Below are some of its extensions.
- The α- series process. Given a sequence of non-negative random variables:$\{X_k,k=1,2, \dots\}$, if they are independent and the cdf of $\frac{X_k}{k^a}$ is given by $F(x)$ for $k=1,2, \dots$, where $a$ is a positive constant, then $\{X_k,k=1,2,\ldots\}$ is called an α- series process.
- The threshold geometric process. A stochastic process $\{Z_n, n = 1,2, \ldots\}$ is said to be a threshold geometric process (threshold GP), if there exists real numbers $a_i > 0, i = 1,2, \ldots , k$ and integers $\{1 = M_1 < M_2 < \cdots < M_k < M_{k+1} = \infty\}$ such that for each $i = 1, \ldots , k$, $\{a_i^{n-M_i}Z_n, M_i \le n < M_{i+1}\}$ forms a renewal process.
- The doubly geometric process. Given a sequence of non-negative random variables :$\{X_k,k=1,2, \dots\}$, if they are independent and the cdf of $X_k$ is given by $F(a^{k-1}x^{h(k)})$ for $k=1,2, \dots$, where $a$ is a positive constant and $h(k)$ is a function of $k$ and the parameters in $h(k)$ are estimable, and $h(k)>0$ for natural number $k$, then $\{X_k,k=1,2,\ldots\}$ is called a doubly geometric process (DGP).

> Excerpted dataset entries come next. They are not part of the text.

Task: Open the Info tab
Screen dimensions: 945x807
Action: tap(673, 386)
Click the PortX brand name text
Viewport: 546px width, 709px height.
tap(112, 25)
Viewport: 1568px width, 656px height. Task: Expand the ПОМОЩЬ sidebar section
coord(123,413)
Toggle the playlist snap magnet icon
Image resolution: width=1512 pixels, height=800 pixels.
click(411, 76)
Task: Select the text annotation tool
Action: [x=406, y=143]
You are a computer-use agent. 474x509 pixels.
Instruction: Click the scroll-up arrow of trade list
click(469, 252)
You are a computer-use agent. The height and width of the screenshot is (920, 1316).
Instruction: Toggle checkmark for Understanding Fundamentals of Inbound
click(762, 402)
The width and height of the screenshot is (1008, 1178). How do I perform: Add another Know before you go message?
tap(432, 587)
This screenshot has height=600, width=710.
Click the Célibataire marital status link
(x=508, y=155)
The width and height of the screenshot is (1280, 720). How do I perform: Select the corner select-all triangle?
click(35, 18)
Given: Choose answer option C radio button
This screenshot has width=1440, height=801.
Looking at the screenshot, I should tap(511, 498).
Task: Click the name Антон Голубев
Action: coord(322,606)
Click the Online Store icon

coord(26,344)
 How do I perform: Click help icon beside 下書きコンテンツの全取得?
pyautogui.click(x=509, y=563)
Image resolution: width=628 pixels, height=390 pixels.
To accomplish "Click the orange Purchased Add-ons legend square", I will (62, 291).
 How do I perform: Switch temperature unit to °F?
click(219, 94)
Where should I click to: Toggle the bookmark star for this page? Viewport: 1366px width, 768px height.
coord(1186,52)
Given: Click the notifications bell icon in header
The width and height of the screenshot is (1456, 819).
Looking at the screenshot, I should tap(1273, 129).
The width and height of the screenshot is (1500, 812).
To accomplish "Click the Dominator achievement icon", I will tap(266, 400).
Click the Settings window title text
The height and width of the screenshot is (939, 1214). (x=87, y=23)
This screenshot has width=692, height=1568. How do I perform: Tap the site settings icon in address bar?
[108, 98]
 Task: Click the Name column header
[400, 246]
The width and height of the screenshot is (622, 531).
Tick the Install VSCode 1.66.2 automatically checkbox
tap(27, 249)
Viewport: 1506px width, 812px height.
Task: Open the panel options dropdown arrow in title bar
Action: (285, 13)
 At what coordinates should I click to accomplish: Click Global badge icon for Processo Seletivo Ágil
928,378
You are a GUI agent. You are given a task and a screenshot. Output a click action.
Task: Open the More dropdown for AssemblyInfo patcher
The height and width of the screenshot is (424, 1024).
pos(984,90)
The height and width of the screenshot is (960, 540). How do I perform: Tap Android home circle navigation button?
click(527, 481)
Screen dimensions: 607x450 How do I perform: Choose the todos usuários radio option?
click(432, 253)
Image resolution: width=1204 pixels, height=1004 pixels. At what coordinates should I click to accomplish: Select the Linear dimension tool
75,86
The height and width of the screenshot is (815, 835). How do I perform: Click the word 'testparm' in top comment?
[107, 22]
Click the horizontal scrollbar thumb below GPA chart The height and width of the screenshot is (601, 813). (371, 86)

- The semi-geometric process. Given a sequence of non-negative random variables $\{X_k, k=1,2,\dots\}$, if $P\{X_k < x|X_{k-1}=x_{k-1}, \dots , X_1=x_1\} = P\{X_k < x|X_{k-1}=x_{k-1}\}$ and the marginal distribution of $X_k$ is given by $P\{X_k < x\}=F_k (x)(\equiv F(a^{k-1} x))$, where $a$ is a positive constant, then $\{X_k, k=1,2,\dots\}$ is called a semi-geometric process
- The double ratio geometric process. Given a sequence of non-negative random variables $\{Z_k^D,k=1,2, \dots\}$, if they are independent and the cdf of $Z_k^D$ is given by $F_k^D(t)=1-\exp\{-\int_0^{t} b_k h(a_k u) du\}$ for $k=1,2, \dots$, where $a_k$ and $b_k$ are positive parameters (or ratios) and $a_1=b_1=1$. We call the stochastic process the double-ratio geometric process (DRGP).